# Follower Board (False Back) Question



## ♥Faerie♥ (May 16, 2011)

Anybody???


----------



## blist (Jun 15, 2010)

I'm pretty new but since it looks like you are waiting for a reply...

You should be able to move the follower board to the back without any problems once they start building. Some people don't even use them (I took mine out as well). Where are they building comb if not toward the front? One reason some people use a follower board is to get them to start building toward the front initially, once they start building they move the board to the the back.


----------



## angryhippie (Mar 11, 2010)

Personally, I would leave it in place until they got a little further along. The false back also helps keep the comb straight until you have one of 2 drawn out. If you just installed the package last Wednesday, I would leave them be for another week or 2 to let them get established and built out more.


----------



## blist (Jun 15, 2010)

angryhippie said:


> Personally, I would leave it in place until they got a little further along. The false back also helps keep the comb straight until you have one of 2 drawn out. If you just installed the package last Wednesday, I would leave them be for another week or 2 to let them get established and built out more.


How does the false back help them build straight comb? They usually use the adjacent comb as a guide.


----------



## angryhippie (Mar 11, 2010)

At least in my experience it gave them a confined space to build comb in which helped ensure that they aren't building cross comb...well...at least not as much cross comb


----------



## ♥Faerie♥ (May 16, 2011)

Thanks everyone, I had read that once you remove the false back, if they have built comb close to the board, about bar 10 or further back, that you should move the brood nest closer to the front, around the 3rd bar or so... I think I may leave it in until the weekend, I am pretty new to this, so its great to get everyone's opinion....thanks again!


----------



## heatherbee (May 10, 2011)

I'm new as well, I was told to start with 10 bars available to the bees, then when they draw comb within 2-3 bars of the board to move it away from the entrance. It's worked for me so far. I hadn't heard anything about moving the brood comb, so I'll follow this post to see what more experienced keepers say.


----------



## Adam Foster Collins (Nov 4, 2009)

♥Faerie♥;666428 said:


> ...I had read that once you remove the false back, if they have built comb close to the board, about bar 10 or further back, that you should move the brood nest closer to the front, around the 3rd bar or so...


Where have the bees built comb so far? Are they building far from the door?

You can move them closer to the door end once they have a few combs going if you like. This would better make sure the nest is at that end - which is nice for keeping it separate from stores. And this is really important for areas with hard winters. They may move to that end themselves though. As far as moving the follower board, I'd say just move it all the way back if they have a few combs going parallel to each other.

I like a follower myself. It comes in handy for different things. I don't see a reason not to have it on hand, so if you've made one, I'd say just keep it at the back end of the hive once they get a few combs underway.

When I started hives last year, I gave them about 10 bars to begin with, and they filled that space so fast I couldn't believe it. So if you move it all the way back, it justs ensures that you don't squeeze them unnecessarily.

Items stored from a collection

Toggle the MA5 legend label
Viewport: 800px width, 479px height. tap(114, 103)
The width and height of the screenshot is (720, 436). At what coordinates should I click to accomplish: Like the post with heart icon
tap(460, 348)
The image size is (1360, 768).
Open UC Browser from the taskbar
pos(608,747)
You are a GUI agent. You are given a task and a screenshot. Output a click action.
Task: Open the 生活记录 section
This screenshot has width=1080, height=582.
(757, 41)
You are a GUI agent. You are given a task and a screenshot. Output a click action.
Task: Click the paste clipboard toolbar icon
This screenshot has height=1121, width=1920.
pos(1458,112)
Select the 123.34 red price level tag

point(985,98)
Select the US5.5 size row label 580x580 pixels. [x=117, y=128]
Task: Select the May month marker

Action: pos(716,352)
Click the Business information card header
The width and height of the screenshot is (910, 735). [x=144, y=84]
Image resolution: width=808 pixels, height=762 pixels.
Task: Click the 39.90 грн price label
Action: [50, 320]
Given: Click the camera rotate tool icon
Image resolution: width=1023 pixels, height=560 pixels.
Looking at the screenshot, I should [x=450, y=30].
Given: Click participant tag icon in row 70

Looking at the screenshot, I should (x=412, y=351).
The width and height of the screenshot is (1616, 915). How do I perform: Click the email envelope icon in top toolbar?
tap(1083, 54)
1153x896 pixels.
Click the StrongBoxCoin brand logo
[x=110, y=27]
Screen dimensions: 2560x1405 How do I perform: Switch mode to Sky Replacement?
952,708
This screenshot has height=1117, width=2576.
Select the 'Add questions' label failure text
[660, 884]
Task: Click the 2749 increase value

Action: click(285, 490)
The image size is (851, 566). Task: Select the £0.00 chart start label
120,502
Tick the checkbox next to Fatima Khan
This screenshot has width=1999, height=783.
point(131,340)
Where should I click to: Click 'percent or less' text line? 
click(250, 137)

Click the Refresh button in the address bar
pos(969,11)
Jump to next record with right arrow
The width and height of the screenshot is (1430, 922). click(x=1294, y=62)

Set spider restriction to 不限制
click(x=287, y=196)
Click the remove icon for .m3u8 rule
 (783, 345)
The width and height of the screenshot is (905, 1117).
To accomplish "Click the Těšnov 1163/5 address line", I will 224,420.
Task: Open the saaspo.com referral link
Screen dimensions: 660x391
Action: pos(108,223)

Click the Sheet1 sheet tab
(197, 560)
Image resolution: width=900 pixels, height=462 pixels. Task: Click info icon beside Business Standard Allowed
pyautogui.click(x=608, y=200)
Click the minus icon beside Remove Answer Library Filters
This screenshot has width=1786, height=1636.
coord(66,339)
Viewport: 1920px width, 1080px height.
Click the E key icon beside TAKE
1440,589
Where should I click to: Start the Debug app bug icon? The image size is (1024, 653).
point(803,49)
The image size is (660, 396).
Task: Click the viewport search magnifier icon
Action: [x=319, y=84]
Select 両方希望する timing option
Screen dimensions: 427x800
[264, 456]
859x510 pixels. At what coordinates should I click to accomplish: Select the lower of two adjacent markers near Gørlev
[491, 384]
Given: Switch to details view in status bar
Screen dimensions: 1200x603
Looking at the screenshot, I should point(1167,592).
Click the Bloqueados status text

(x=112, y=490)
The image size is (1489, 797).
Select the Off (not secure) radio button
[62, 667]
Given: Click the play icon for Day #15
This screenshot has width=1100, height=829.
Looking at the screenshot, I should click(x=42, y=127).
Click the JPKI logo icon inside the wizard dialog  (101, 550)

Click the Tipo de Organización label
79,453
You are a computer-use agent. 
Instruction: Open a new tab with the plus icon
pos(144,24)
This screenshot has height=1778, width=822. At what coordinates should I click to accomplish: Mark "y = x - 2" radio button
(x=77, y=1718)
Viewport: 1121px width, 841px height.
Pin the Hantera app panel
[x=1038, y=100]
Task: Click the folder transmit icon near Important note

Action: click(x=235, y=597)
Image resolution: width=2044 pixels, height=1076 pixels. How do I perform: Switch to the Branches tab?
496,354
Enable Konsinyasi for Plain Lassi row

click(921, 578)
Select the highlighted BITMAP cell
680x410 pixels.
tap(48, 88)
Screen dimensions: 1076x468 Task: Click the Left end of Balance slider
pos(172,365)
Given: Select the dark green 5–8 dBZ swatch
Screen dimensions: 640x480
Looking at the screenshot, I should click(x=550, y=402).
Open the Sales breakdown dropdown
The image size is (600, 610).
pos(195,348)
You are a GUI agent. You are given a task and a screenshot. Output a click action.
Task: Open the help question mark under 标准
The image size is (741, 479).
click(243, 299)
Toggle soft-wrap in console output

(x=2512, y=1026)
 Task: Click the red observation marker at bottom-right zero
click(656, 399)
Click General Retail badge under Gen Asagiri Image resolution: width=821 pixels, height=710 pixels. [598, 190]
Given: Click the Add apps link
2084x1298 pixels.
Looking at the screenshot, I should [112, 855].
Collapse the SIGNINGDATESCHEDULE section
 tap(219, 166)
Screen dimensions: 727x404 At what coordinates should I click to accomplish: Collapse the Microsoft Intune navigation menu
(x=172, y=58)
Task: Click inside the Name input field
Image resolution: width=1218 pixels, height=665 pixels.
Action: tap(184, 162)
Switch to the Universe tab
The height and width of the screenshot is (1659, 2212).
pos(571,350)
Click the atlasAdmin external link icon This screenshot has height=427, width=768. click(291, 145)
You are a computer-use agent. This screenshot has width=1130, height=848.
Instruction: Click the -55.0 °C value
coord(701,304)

## Goals
a) Answer these about the follower board thread:
(i) How many bars was heatherbee told to start with?
(ii) If the package was installed last Wednesday, how much longer would angryhippie leave the bees be?
(iii) According to blist, what do bees usually use as a guide for building comb?
b) Please write out the part of the follower board thread between "## Adam Foster" and "to each other.", inclusive.
c) Extend the follower board thread, picking up right after its last sentence.
The records can be left aside; they are not used.

## Answers to the tasks
a)
(i) 10 bars
(ii) Another week or 2
(iii) The adjacent comb

b)
## Adam Foster Collins (Nov 4, 2009)

♥Faerie♥;666428 said:


> ...I had read that once you remove the false back, if they have built comb close to the board, about bar 10 or further back, that you should move the brood nest closer to the front, around the 3rd bar or so...


Where have the bees built comb so far? Are they building far from the door?

You can move them closer to the door end once they have a few combs going if you like. This would better make sure the nest is at that end - which is nice for keeping it separate from stores. And this is really important for areas with hard winters. They may move to that end themselves though. As far as moving the follower board, I'd say just move it all the way back if they have a few combs going parallel to each other.

c)
Adam


----------



## AuntBee (Apr 26, 2011)

I'm new as well--just started my first hive in March. I've been moving my follower back a little at a time as the bees build within 2 or 3 bars of it. I put in several more bars last weekend and also put some empty bars between the full ones. The weather here in mid-TN is so hot already--in the high 90's--that I have been worrying about ventilation. I have opened up all four entrances. I have also noticed that with the hotter weather, my bars are not fitting as tightly for some reason, so I have left a tiny space (about 1/8") between some of them to allow air to escape. I was worried that this might not be a good thing, so was glad to see someone say that this is what they do. I wonder if moving the follower all the way back might be another way to help the girls to keep it cooler in there.


----------



## Michael Bush (Aug 2, 2002)

>How does the false back help them build straight comb? They usually use the adjacent comb as a guide. 

I don't actually use one, so they obviously are not necessary. But I have done top bars everything from five frame nucs to 33 frame long top bar and you will have less issues if you give them less room to be creative. If you have the time to mess with them, moving it gradually will help insure straight comb. If you don't have the time to mess with it, pull it out.


----------



## ♥Faerie♥ (May 16, 2011)

Thanks everyone for your replies, I decided to go ahead and remove the board completely a few days ago. They seem to be doing well, they have around 8 bars going now with comb on them, so I am hoping that is good being that they have been there almost 2 weeks now!


----------



## garden angel (Jun 5, 2011)

I'm new to this bees, top bars and this forum. I need some help on all fronts.... When folks say to make sure the bees are all the way to the front, do they mean the very first bar? That makes me a bit nervous .... lost in the world of bees.


----------



## Adam Foster Collins (Nov 4, 2009)

It means positioning the cluster and nest (where all the eggs are) near the entrance in a top bar hive which has an entrance at one end.

How are your bees doing now? When did you install them and what do you see so far? Where are they focusing their activity and building comb?

To help get you "un-lost" we need to know where you are at this point.

Adam


----------



## garden angel (Jun 5, 2011)

My bees will be hived 2 weeks this Thursday. I've had several issues.
- my bees decided to make their entry up through the underboard drawer and through the mesh.... my mesh on the bottom is 1/4 inch....too big, I know now!
-the bees had started making their comb towards the back....
- I went inside the hive and reversed all the comb (7-8 combs so far) putting the last one first in order ...
- yesterday I sealed the spot on the underboard, where they had been using as an entry. Last night most of them were entering through the front entry holes. I still have bees wanting to go back to the old entry on the underboard.
- I too have taken out my follower boards as recommended by some folks on facebook top bar site.
I just want to do the right thing for my bees. 
I appreciate any help I can get.


----------



## Adam Foster Collins (Nov 4, 2009)

Sounds like you've got things in order well enough at the moment. Just let them adjust to your alterations. I don't see a reason to be stressed out right now. No just enjoy watching them come and go.

Do you have a window in the hive? If you do, then you can peek in now and then to see how they're progressing. If not, then wait a few days and take another quick look. No need to do anything unless them start cross-combing or something. If the combs you moved were straight, then they'll likely be fine.

The only mistake you've made so far is the 1/4" mesh. And that didn't hurt them at all.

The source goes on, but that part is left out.